Tuesday, December 11, 2012

Leftovers

Almost everyone who cooks for a family has issues with leftovers.  Leftovers of popular dishes (in our house this would be my oven-baked fried chicken) disappear like tax breaks over the fiscal cliff.  Other, less popular dishes, like the tomato soup I made a few days ago, would sit around until kingdom come before anyone touched them again if I didn't do something with them.

But since I hate to waste food, I've had to get creative recently with what I do with my leftovers.  With the aforementioned tomato soup, I added some tomato paste and a bunch of spices and made a pretty decent spaghetti sauce, which was devoured by everyone.  That's a good thing, because it means that not a scrap went to waste.

I've also gotten in the habit of using ripe bananas in my buckwheat pancakes.  Buckwheat is slightly bitter and the sweetness of the bananas really makes these pancakes wonderful.  I've put leftover sauces on baked potatoes, used leftover bread to make chocolate bread pudding, and of course boiled down whole leftover chicken carcasses for broth and for dog food.  

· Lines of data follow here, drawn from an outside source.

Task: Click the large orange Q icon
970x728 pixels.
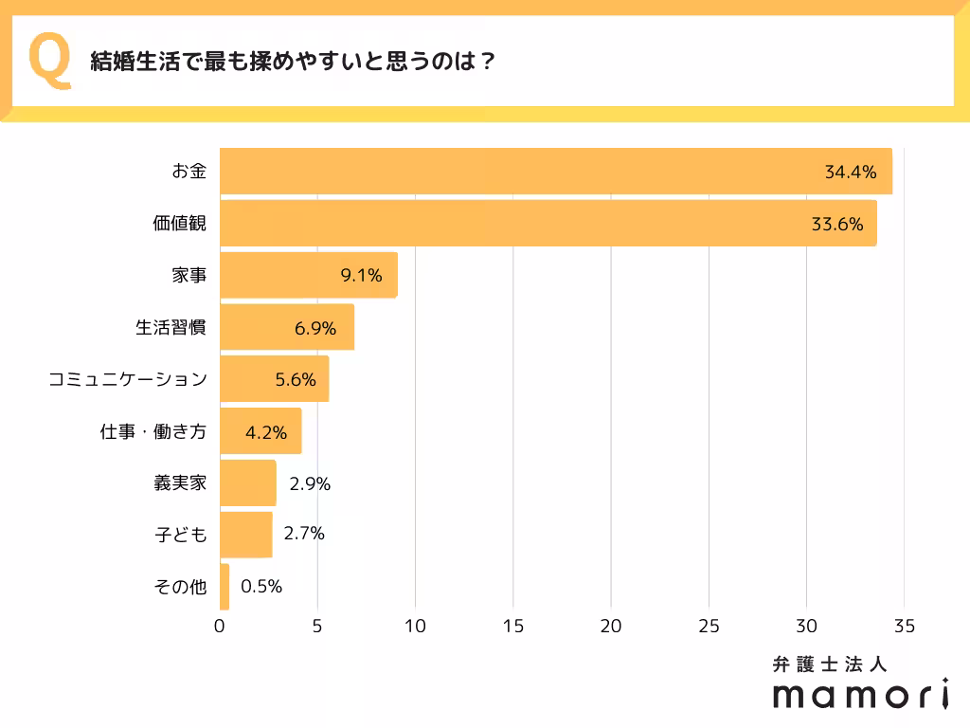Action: tap(50, 61)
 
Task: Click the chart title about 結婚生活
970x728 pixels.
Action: tap(294, 62)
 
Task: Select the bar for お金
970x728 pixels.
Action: tap(555, 172)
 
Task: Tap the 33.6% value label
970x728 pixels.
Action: tap(837, 225)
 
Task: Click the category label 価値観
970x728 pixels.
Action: tap(180, 224)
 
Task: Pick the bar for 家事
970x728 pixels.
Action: tap(308, 276)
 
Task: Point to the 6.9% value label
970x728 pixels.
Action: tap(315, 328)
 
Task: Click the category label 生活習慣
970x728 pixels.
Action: tap(171, 328)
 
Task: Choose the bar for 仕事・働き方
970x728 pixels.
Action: tap(260, 431)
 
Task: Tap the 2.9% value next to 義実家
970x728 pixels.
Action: tap(310, 483)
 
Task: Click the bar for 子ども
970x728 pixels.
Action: tap(245, 535)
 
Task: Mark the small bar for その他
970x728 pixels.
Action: tap(225, 587)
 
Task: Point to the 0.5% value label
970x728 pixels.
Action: tap(261, 587)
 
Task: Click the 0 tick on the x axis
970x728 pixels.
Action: tap(220, 627)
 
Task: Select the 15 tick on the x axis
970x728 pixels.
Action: tap(512, 627)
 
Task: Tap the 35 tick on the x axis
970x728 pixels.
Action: tap(904, 627)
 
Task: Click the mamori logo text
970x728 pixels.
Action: tap(860, 695)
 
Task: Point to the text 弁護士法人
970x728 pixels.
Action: tap(830, 664)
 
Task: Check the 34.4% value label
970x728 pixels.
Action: tap(851, 173)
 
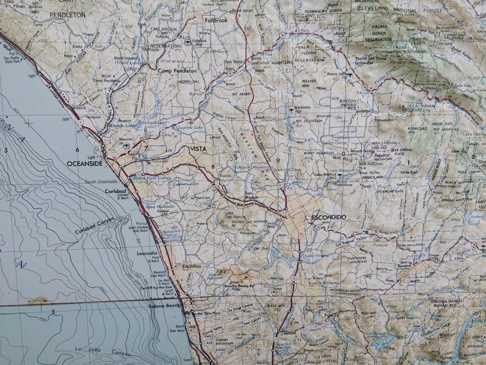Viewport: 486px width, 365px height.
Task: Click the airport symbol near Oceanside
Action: point(126,146)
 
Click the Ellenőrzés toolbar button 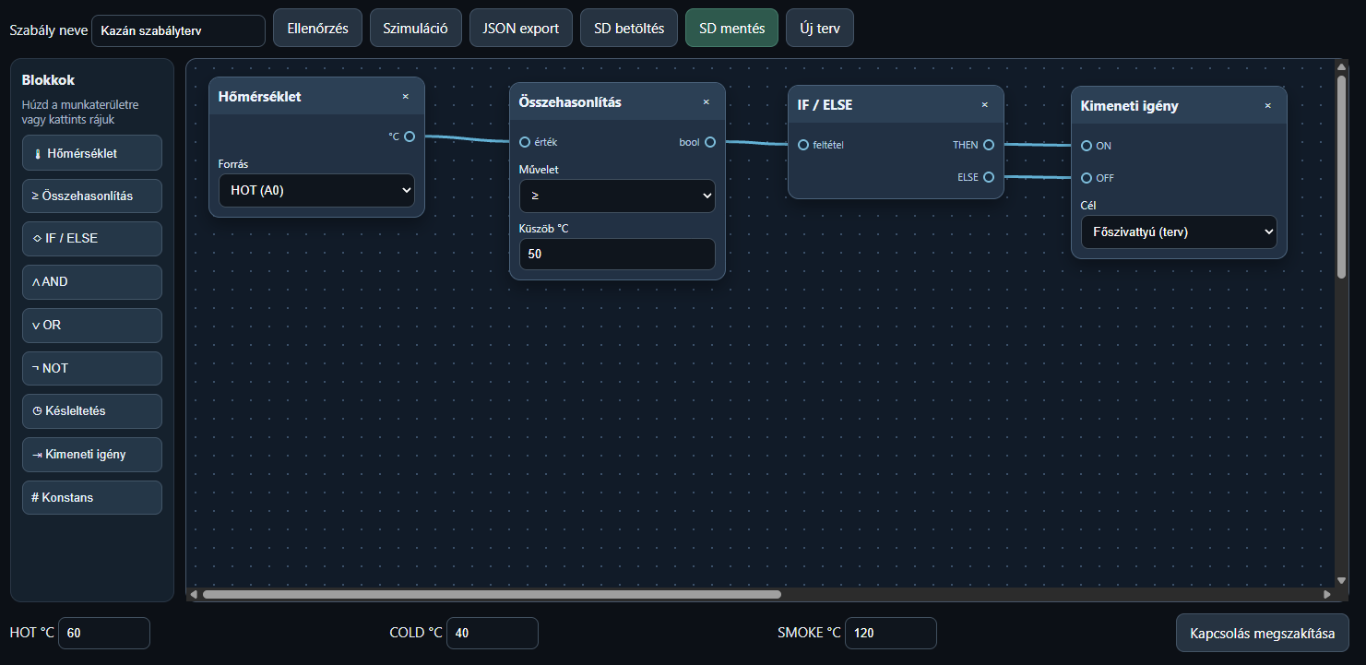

But I wish I had one of my grandmothers around, because I have a feeling there are a lot more tricks for using up leftovers out there than what I'm currently doing.  And every time I have to throw out some leftover fajita or burrito filling, a bag of old vegetables or  piece of fruit, or a quarter-cup of cranberry sauce leftover from Thanksgiving (because it got stuck in the back of the fridge and I forgot it was there), I wish I had a few more tricks up my sleeve to put these scraps to a useful purpose, other than giving them to our chickens or throwing them out.

1 comment:

  1. On Friday evening after Thanksgiving my tradition is to make ice cream and swirl in my leftover cranberry sauce. Not the healthiest solution...but it's delicious!